DraftKings’ plan to implement a customer surcharge adds a new layer to the ongoing concern over rising tax rates in U.S. sports betting, with at least one competitor immediately announcing that it will not follow suit.
The company announced last week that it would enact a surcharge beginning in January 2025 on winning bets in four jurisdictions with multiple operators and a tax rate of more than 20 percent, in hopes of lowering the effective tax rate in New York, Illinois, Pennsylvania and Vermont.
An inevitable question in the upcoming weeks and months is whether DraftKings' competitors will be tempted to follow suit and enact their own surcharge, or whether they will take the opportunity to offer favorable pricing to a market leader such as DraftKings.
Rush Street Interactive became the first operator to take the latter approach, announcing in a statement Monday (August 5) that the company “has no plans” to implement a surcharge.
“As we put our customers first, it was an easy decision for us,” CEO Richard Schwartz said in the statement.

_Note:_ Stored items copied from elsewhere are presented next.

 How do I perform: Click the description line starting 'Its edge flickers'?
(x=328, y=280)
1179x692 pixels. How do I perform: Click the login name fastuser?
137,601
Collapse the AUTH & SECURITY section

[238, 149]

Other companies that will likely be asked to weigh in in the coming days will be those with public earnings calls, including Penn Entertainment, and Flutter Entertainment, owner of the FanDuel brand, which along with DraftKings has dominated the U.S. sports-betting space in terms of market share.
Risks of tax increases have come into sharper focus after Illinois lawmakers approved a new graduated tax structure in June that raised the state’s tax rate from 15 percent to between 20 and 40 percent, with the highest bracket only affecting the highest grossing sportsbooks, which historically has only been FanDuel and DraftKings.
The response from investors was immediate, with those leading operators seeing an immediate hit to their stock price, including a 10 percent drop for DraftKings after the tax increase was enacted, amid concerns that more states would follow Illinois’ lead and increase taxes.
“All of these companies … are running a business with a goal of 20 to 30 percent EBITDA margins, so they kind of created a cost framework that had somewhat of a fixed line-item in there, and that was taxes,” said Chad Beynon, senior equity analyst for Macquarie Group, during a webinar hosted by Vixio GamblingCompliance on the topic of tax increases last week, before DraftKings made its announcement.
“For most of these companies, they've thought about taxes in the 15 to 20 percent range, so clearly, if you do start to see a trend, that means the long-term EBITDA margins of these companies, the terminal values of these companies, the overall valuation of these companies, needs to be discounted, and that's what we saw on day one.”
Scott Ward, a partner with the law firm Orrick, Herrington & Sutcliffe who lobbies on behalf of the Sports Betting Alliance of FanDuel, DraftKings, BetMGM and Fanatics, added that in cases where states revisit and significantly increase existing tax rates, other aspects such as market-access agreements are also affected.
“Those agreements are set based on the economic expectation when the bills passed, and so doubling or tripling the tax rate, like what happened in Illinois, you saw the casinos in East St Louis that were really affected with this talking about how they're going to lose jobs, they're going to lose revenue because those deals either have provisions … that would take this into account or they’re allowed to renegotiate them because of material change in the economics of the state,” Ward said.
DraftKings CEO Jason Robins said the move to implement the surcharge was made at least in part to stem future states from implementing their tax increases.
“I do think that in the absence of us doing something like this, why wouldn't more states consider it?” Robins said. “It's not getting passed to their customers, they're not hearing from their constituents. And we haven't, in New York, done anything differently, or nobody in the industry has.
“So I do think that this is something that may make some states reconsider, because now they may be hearing more from their citizens that they don't like it,” Robins continued.
“I think some states feel like because of where they are and because of the value proposition they bring, that they can have higher costs in certain things and that's not up to us, that's a policy decision that they're going to have to make.
“And, as a business, we have to make the business decision that we have to make accordingly.”